L'édile Les Républicains d'une commune des Alpes-Maritimes voudrait que l'enseigne bannisse ce signe religieux pour son personnel.

Une boutique H&M (photo d'illustration)
Une boutique H&M (photo d'illustration) Crédit : ALAIN JOCARD / AFP
Clarisse Martin
Clarisse Martin
et AFP

Le maire Les Républicains de Mandelieu-La-Napoule (Alpes-Maritimes), Henri Leroy a écrit à l'enseigne de vêtements H&M de sa commune afin de lui demander d'interdire le port du voile par ses vendeuses, dans un courrier publié dans le journal municipal. Dans cette lettre datée du 24 avril 2017, l'élu évoque des plaintes répétées de la part des clients du magasin et de ses administrés qui sont, insiste-t-il auprès de H&M, "gênés par la tenue vestimentaire à caractère religieux de vos salariées".

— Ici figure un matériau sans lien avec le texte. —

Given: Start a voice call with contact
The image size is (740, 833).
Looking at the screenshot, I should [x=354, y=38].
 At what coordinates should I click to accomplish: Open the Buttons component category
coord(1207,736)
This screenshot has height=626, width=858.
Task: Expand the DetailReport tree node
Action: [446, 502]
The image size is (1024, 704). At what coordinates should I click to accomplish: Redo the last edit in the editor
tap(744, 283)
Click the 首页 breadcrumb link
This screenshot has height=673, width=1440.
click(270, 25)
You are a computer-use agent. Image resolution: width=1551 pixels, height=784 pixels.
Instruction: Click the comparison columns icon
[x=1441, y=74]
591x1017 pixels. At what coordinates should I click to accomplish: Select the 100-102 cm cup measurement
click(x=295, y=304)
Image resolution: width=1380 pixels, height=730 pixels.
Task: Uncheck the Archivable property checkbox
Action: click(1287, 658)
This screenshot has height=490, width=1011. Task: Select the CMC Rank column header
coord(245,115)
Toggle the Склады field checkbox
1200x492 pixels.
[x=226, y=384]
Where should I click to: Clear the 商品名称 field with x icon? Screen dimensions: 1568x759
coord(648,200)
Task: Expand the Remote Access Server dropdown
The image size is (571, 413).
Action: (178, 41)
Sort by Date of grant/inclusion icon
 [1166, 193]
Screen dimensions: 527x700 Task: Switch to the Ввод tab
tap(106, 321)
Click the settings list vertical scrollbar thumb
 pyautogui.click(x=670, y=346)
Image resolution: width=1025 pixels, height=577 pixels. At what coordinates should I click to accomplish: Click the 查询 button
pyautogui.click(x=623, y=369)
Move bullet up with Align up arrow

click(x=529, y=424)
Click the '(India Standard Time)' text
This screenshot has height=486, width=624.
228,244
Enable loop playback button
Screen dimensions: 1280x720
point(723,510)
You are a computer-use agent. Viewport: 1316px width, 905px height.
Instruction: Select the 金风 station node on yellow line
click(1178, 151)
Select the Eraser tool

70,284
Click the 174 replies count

"Je crois donc utile de vous rappeler que la commune est attachée à l'identité républicaine et à la neutralité religieuse", ajoute Henri Leroy, citant à l'appui un article du code du travail et une jurisprudence de la Cour de justice de l'Union européenne autorisant, selon lui, l'employeur à interdire le foulard islamique. "Je vous demande d'agir pour qu'à Mandelieu-La-Napoule, le port de signes religieux soit proscrit", conclut le républicain. Henri Leroy, 72 ans, est maire de Mandelieu-La-Napoule depuis 1995 et conseiller départemental. 

Cependant, sur le plan juridique, le maire fait fausse route, a estimé l'Observatoire de la laïcité, dépendant de Matignon. "La neutralité s'impose aux services publics, pas aux entreprises privées. La mairie méconnaît la laïcité et s'immisce dans 1 affaire privée", analyse l'organisme sur Twitter. Candidate aux législatives dans les Alpes-Maritimes et engagée contre l'islamophobie, Feïza Ben Mohamed a dénoncé une "polémique honteuse" : "Vous créez vous-même le communautarisme que vous dénoncez", a-t-elle écrit sur Twitter.

Durant l'été 2016, des maires de la Côté d'Azur avaient pris plusieurs arrêtés afin d'interdire le port des "burkinis" sur la plage, après l'attentat jihadiste de Nice. Des textes qui avaient déclenché une forte polémique et qui avaient finalement été retoqués par le Conseil d'État.